==== Records for processing

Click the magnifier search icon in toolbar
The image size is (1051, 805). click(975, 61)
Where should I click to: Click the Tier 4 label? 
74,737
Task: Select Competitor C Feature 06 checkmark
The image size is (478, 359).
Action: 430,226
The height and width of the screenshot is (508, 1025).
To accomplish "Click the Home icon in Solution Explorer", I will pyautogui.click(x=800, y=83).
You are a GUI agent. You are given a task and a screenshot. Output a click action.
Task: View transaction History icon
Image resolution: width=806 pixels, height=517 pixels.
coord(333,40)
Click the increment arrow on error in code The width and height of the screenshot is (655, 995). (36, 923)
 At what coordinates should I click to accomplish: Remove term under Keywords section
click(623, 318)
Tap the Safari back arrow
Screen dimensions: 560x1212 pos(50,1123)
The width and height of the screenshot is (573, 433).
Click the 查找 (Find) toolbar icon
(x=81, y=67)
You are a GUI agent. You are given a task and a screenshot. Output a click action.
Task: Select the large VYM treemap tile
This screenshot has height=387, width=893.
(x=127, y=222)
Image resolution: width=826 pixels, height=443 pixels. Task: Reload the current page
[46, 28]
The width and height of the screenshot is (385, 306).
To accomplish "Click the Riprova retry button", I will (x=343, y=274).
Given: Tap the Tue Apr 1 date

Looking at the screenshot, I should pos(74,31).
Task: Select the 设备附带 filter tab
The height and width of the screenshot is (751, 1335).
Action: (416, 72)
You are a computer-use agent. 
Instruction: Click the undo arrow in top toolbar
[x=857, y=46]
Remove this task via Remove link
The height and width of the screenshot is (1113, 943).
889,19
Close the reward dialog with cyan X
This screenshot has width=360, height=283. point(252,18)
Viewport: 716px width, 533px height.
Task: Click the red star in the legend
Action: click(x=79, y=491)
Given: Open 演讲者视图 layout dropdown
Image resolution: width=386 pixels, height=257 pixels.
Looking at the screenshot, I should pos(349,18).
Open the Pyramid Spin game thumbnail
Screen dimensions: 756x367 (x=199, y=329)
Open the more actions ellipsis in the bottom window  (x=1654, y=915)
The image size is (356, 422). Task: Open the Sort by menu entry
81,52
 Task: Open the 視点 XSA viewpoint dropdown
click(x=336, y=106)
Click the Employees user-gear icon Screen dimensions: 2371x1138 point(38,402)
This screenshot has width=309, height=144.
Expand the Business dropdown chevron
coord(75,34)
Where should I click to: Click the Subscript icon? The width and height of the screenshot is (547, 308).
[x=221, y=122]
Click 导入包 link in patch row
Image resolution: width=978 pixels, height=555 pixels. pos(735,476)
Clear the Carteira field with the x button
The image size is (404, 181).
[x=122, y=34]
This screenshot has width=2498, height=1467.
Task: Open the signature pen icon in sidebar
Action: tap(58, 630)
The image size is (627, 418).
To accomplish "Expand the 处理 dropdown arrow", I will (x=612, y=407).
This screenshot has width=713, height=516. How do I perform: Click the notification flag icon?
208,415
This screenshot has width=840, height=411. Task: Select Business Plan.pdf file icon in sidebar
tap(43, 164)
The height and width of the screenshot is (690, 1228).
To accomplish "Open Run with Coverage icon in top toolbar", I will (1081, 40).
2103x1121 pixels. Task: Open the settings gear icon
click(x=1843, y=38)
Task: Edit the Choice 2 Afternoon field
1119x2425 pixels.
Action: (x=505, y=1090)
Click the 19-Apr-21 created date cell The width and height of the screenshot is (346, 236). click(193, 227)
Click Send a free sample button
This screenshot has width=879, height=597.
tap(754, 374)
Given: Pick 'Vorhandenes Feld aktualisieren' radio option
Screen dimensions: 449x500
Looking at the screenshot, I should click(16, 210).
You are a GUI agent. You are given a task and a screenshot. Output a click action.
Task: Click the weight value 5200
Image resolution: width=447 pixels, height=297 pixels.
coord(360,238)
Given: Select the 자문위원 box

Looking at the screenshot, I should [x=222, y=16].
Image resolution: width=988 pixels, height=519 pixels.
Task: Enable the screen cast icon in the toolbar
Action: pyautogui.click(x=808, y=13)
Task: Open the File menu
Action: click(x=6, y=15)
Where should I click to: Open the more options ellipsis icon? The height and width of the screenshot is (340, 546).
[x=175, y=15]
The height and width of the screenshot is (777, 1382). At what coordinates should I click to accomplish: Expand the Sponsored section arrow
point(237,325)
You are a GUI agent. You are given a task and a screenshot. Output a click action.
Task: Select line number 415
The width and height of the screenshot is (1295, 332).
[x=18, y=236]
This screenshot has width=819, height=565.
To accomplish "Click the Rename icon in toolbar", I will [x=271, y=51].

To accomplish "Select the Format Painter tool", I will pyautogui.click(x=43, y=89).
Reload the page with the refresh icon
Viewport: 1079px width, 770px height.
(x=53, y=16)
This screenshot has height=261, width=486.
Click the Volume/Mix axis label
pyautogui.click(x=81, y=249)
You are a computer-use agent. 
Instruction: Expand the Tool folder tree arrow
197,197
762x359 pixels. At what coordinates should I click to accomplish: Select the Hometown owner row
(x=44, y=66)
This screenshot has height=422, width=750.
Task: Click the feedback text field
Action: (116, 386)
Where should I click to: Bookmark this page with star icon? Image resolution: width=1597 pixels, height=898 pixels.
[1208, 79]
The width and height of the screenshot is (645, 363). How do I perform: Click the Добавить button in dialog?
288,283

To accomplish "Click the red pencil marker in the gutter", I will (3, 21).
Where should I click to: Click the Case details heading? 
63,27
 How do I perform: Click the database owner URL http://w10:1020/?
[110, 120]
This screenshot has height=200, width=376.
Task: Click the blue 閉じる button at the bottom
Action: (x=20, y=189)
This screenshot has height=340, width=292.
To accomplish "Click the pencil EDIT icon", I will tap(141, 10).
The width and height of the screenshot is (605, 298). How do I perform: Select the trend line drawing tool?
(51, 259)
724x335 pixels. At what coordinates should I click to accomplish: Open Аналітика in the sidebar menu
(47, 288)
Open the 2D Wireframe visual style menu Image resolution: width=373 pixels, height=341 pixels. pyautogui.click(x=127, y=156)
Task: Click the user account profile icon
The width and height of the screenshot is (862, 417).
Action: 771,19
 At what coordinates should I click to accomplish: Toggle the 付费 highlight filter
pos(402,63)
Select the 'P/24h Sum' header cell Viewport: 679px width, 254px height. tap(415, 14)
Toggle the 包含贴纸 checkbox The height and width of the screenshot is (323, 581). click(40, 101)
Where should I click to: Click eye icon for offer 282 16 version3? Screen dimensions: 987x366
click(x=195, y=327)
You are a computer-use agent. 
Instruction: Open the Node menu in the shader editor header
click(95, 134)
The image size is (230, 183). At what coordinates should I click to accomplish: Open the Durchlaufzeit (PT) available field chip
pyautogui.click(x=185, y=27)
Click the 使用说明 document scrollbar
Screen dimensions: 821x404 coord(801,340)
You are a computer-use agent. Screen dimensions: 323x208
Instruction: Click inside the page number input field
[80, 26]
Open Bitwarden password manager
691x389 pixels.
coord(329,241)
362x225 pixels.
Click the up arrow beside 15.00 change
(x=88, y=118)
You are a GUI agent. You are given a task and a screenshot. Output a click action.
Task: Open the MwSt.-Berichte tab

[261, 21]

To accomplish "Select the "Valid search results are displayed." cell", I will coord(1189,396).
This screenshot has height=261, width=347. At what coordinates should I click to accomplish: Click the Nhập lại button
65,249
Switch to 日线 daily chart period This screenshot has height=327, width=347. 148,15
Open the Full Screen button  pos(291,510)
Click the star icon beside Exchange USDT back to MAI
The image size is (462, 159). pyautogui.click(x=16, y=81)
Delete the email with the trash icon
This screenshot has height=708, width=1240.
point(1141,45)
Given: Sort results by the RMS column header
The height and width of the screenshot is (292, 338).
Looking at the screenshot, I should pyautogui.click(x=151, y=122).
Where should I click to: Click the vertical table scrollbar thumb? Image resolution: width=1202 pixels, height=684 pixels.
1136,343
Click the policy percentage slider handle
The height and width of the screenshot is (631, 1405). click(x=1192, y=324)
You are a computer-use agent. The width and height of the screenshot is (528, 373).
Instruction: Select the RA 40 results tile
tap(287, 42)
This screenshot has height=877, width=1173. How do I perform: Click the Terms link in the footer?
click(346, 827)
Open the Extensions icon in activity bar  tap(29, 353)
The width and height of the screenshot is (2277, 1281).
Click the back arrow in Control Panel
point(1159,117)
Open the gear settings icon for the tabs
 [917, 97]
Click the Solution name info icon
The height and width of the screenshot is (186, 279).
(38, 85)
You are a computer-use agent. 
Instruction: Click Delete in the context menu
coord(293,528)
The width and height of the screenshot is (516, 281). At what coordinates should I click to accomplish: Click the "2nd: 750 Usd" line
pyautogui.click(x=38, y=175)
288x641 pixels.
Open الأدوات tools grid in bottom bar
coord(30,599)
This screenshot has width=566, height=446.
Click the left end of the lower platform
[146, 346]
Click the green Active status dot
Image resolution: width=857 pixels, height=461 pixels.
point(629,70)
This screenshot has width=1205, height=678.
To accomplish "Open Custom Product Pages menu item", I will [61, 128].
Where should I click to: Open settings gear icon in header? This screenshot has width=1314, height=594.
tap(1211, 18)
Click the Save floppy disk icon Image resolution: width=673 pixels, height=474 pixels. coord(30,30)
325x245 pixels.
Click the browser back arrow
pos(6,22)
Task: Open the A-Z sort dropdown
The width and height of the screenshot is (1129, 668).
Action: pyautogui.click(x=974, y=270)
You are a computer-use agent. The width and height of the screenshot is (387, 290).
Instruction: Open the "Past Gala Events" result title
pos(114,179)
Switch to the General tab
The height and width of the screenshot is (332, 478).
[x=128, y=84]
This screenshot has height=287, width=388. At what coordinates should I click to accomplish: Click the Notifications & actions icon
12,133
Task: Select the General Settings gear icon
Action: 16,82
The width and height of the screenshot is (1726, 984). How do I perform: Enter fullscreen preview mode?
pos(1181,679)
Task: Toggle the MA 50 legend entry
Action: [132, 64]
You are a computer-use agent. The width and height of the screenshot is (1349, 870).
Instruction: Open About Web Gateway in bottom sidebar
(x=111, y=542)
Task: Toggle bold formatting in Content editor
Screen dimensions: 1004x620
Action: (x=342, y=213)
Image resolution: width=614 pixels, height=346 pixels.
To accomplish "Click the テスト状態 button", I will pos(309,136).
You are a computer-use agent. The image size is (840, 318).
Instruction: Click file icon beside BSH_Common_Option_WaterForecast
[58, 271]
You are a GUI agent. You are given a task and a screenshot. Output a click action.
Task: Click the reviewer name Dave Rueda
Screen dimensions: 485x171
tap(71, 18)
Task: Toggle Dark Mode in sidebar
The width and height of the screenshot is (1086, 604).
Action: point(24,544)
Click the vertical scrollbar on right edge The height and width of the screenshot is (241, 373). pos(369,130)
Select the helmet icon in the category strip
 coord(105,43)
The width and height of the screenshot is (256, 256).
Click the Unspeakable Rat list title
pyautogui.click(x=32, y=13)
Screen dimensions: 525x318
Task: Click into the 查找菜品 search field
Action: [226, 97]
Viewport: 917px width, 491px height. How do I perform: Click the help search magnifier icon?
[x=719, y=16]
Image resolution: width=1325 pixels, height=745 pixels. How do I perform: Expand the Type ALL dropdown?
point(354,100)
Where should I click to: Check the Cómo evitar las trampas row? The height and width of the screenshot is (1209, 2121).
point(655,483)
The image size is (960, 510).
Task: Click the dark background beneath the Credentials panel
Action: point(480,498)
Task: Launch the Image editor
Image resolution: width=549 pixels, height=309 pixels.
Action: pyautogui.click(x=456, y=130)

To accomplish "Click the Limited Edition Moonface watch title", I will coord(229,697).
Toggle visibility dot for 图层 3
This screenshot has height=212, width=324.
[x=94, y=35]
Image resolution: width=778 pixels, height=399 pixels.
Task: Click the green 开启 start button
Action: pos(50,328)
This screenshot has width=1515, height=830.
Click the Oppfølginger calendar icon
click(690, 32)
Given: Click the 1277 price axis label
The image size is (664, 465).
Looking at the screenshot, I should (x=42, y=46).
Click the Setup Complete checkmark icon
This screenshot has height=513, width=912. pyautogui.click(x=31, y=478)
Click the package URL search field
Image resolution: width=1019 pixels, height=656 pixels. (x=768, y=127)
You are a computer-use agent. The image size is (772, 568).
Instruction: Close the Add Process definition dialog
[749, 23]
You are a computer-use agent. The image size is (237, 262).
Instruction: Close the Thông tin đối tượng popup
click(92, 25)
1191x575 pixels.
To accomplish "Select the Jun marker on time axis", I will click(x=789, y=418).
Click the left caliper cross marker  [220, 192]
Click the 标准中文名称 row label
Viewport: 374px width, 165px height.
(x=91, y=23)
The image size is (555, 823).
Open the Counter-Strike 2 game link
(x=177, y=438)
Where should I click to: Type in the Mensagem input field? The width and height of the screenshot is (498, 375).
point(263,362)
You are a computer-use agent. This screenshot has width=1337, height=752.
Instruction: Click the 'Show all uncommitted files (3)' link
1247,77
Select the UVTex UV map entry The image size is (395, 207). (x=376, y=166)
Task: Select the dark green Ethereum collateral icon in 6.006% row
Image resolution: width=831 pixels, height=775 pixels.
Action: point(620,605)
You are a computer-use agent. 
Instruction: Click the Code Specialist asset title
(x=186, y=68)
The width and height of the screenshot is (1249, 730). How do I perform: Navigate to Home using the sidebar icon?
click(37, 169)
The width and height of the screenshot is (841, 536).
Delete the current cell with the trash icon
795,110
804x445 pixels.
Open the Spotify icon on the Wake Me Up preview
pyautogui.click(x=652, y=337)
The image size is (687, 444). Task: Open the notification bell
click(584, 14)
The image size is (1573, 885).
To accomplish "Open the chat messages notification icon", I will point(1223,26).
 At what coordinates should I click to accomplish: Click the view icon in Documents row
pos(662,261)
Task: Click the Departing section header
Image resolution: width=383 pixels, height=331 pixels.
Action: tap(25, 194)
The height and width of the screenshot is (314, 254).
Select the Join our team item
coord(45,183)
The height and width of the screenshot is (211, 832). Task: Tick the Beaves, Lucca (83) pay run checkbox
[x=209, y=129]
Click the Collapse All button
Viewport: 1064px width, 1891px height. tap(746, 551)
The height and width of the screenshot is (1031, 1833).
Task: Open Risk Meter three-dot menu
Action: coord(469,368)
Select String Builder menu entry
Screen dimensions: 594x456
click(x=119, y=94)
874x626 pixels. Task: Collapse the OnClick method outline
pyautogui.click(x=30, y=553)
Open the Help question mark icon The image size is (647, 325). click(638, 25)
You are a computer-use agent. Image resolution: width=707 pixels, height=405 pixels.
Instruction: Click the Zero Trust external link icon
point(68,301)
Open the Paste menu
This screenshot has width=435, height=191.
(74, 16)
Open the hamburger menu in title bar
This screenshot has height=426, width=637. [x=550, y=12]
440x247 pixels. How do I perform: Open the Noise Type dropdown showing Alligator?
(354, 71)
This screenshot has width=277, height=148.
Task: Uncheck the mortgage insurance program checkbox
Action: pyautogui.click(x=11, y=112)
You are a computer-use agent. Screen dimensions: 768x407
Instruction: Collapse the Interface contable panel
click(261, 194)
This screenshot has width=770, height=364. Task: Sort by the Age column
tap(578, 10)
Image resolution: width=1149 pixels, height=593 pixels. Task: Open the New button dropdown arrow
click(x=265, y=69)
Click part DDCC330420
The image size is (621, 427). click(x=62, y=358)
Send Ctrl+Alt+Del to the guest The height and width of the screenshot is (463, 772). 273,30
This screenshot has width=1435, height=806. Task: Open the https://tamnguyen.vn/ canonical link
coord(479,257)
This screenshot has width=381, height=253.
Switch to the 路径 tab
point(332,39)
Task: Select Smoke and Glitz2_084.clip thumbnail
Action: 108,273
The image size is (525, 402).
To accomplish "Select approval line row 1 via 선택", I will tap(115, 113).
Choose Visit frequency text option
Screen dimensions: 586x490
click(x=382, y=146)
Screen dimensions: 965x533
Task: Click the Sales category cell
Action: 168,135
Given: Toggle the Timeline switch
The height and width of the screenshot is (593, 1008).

========

### Exercise brief
Starting at the line with "Select the 'P/24h" and ending at the line with "click(x=195, y=327)", can you write out that part of the material again with "checkbox" swapped for "tickbox" and nothing else changed?

### Exercise output
Select the 'P/24h Sum' header cell Viewport: 679px width, 254px height. tap(415, 14)
Toggle the 包含贴纸 tickbox The height and width of the screenshot is (323, 581). click(40, 101)
Where should I click to: Click eye icon for offer 282 16 version3? Screen dimensions: 987x366
click(x=195, y=327)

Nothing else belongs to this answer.